Question

Question and answer choices attached.

Answer 1

@KingGeorge can you help?

Answer 2

http://en.wikipedia.org/wiki/Circle
In an x–y Cartesian coordinate system, the circle with centre coordinates (a, b) and radius r is the set of all points (x, y) such that
\[(x-a)^{2}+(y-b)^{2} = r^{2}\]
This equation of the circle follows from the Pythagorean theorem applied to any point on the circle: as shown in the diagram to the right, the radius is the hypotenuse of a right-angled triangle whose other sides are of length x − a and y − b. If the circle is centred at the origin (0, 0), then the equation simplifies to
\[x^{2}+y^{2} = r^{2}\]

Answer 3

Let's do this one step at a time. What do you think the center of the circle is?

Answer 4

i have no clue. ive never seen a circle as an equation before

Answer 5

As wired posted, if you have an equation for a circle that looks like \[(x-a)^2+(y-b)^2=r^2\]the center is at \((a, b)\) with radius \(r\).

Answer 6

the general form a a circle is

\[(x -h)^2 + (y -k)^2 = r^2\]

(h, k) is the centre and r is the radius.

in your equation what values do h and k have..?

Answer 7

You have \((x-1/2)^2+(y+1)^2=25/4\). So \(a=\)...?

Answer 8

a = -1/2

Answer 9

\[r^2 = \sqrt{\frac{25}{4}} = \frac{\sqrt{25}}{\sqrt{4}}\]

just evaluate for r

Answer 10

Careful, it should be \(+1/2\) since the general form is \((x-a)\).

Answer 11

oh alright^

Answer 12

a = 1/2 and b = -1

Answer 13

Perfect. Now look at what campbell wrote. Can you tell me what \(r\) is?

Answer 14

yeah i got the radius part i just didnt understand the center part. but now i do! Thanks @KingGeorge and @campbell_st !!!!! :)

Answer 15

so the answer is the 3rd choice

Answer 16

Guess I'm chopped liver lol :)

Answer 17

Bingo

Answer 18

sorry @Wired thanks for your help too! :D

Answer 19

lol no problem :)

++++++++

Given exercise:
From the thread above on the equation of a circle, pull out everything from "the general form a" down to "have \((x-1/2)^2+(y+1)^2=25/4\). So \(a=\)...?", word for word.

Data lines:
++++++++

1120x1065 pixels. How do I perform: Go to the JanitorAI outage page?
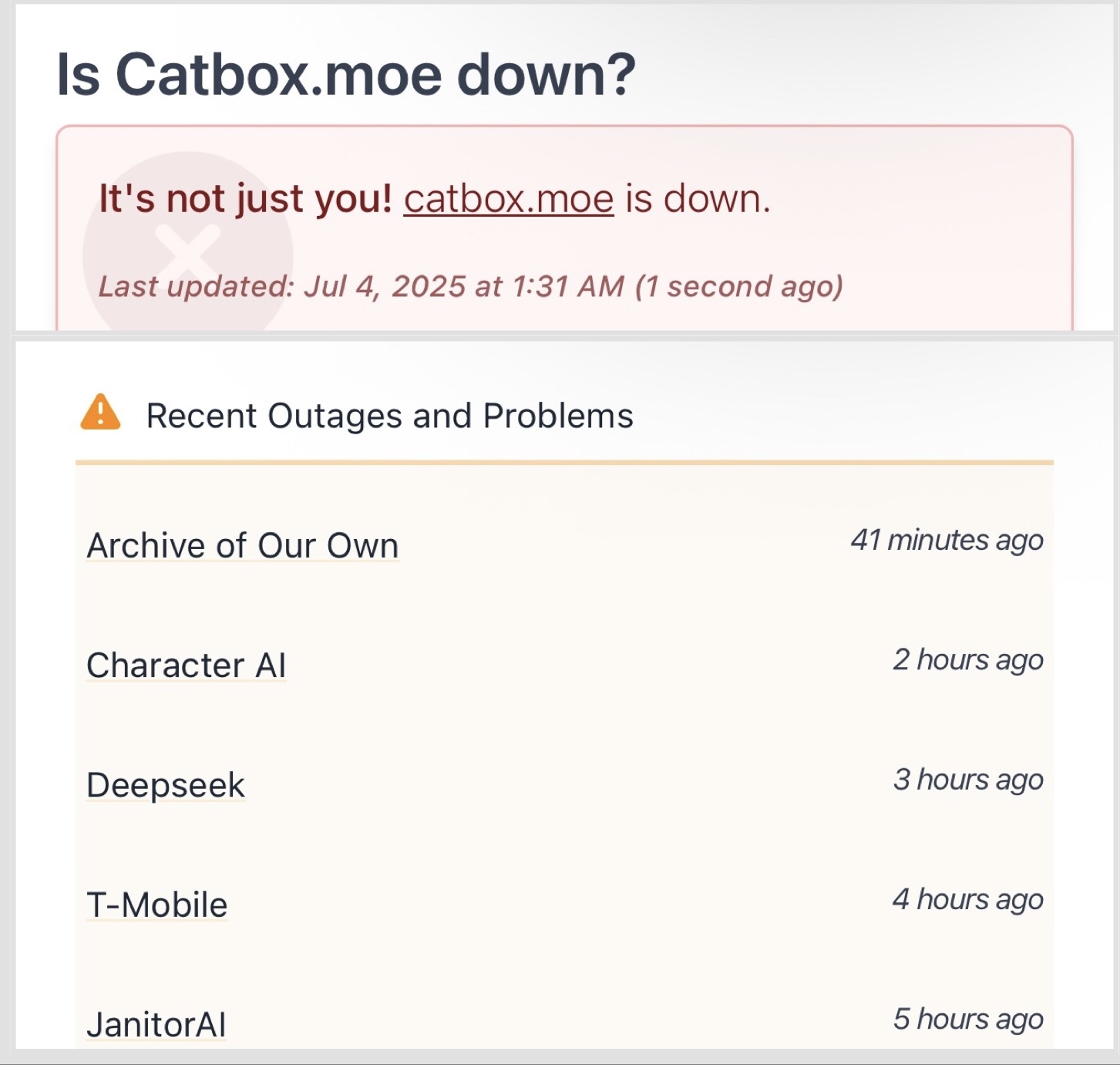pyautogui.click(x=156, y=1024)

++++++++

The reply:
the general form a a circle is

\[(x -h)^2 + (y -k)^2 = r^2\]

(h, k) is the centre and r is the radius.

in your equation what values do h and k have..?

Answer 7

You have \((x-1/2)^2+(y+1)^2=25/4\). So \(a=\)...?